● **What the exercise asks**:
Produce as output only the lines below starting at the line with "How do I perform: Open" and continuing through the line with "This screenshot has height=952, width=1270.", each one exactly as written.

● **Dataset records**:
↓
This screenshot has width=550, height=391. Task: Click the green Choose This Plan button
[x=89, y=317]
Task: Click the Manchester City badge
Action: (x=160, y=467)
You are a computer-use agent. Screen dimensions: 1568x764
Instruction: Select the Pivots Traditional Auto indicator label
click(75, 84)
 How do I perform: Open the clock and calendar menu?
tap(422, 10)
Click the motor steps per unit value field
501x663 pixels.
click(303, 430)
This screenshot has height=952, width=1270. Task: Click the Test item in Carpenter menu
↑
↓
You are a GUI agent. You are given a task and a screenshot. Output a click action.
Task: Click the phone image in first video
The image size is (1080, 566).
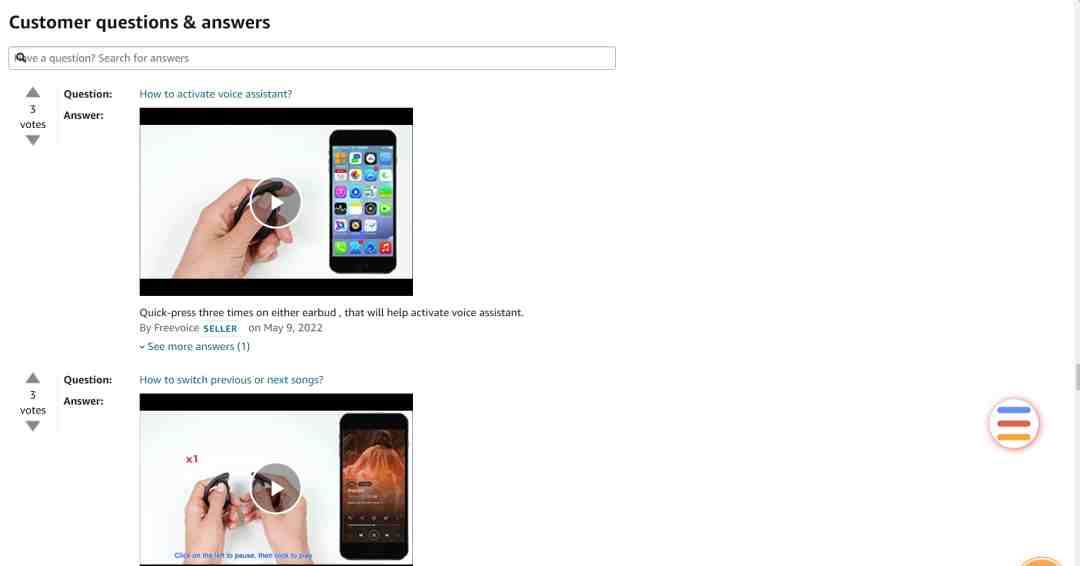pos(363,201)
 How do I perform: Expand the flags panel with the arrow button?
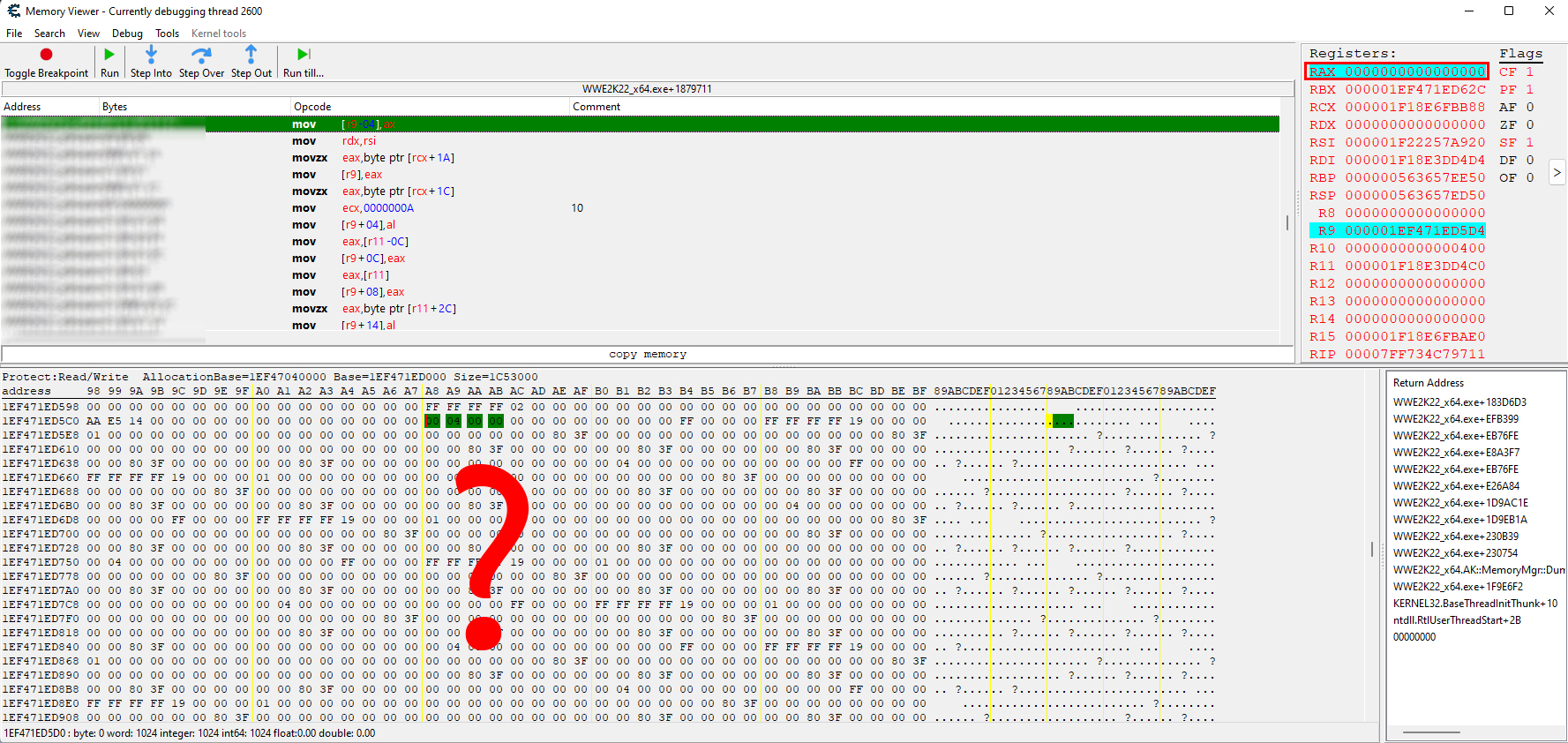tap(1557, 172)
↑
↓
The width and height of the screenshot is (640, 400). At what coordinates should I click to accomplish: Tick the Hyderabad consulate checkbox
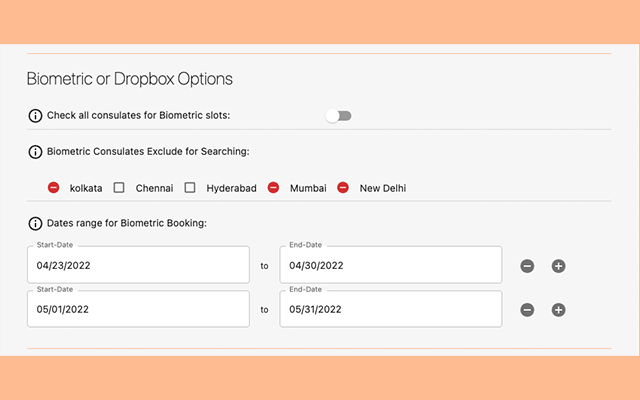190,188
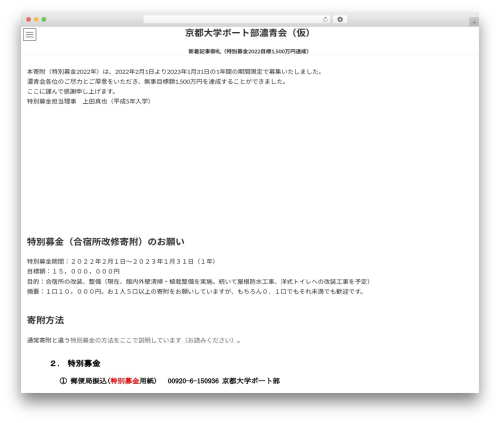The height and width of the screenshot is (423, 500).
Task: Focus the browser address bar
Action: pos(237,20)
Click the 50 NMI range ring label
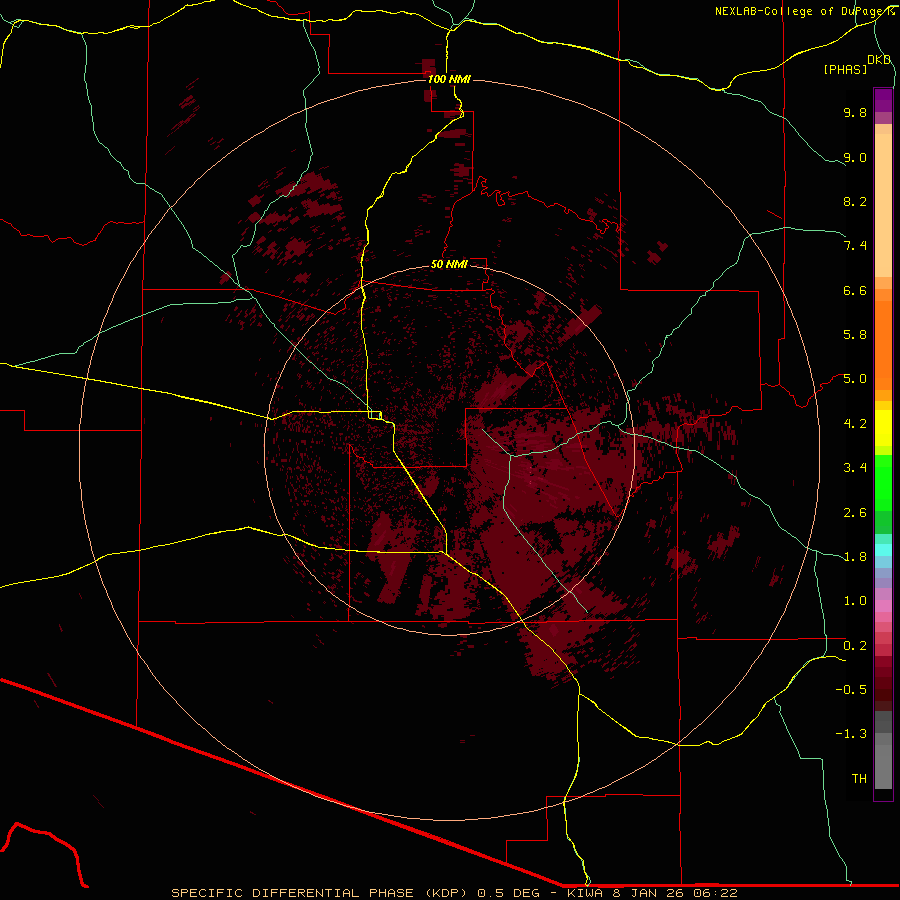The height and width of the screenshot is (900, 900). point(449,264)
↑
● **Exercise solution**:
 How do I perform: Open the clock and calendar menu?
tap(422, 10)
Click the motor steps per unit value field
501x663 pixels.
click(303, 430)
This screenshot has height=952, width=1270. Task: Click the Test item in Carpenter menu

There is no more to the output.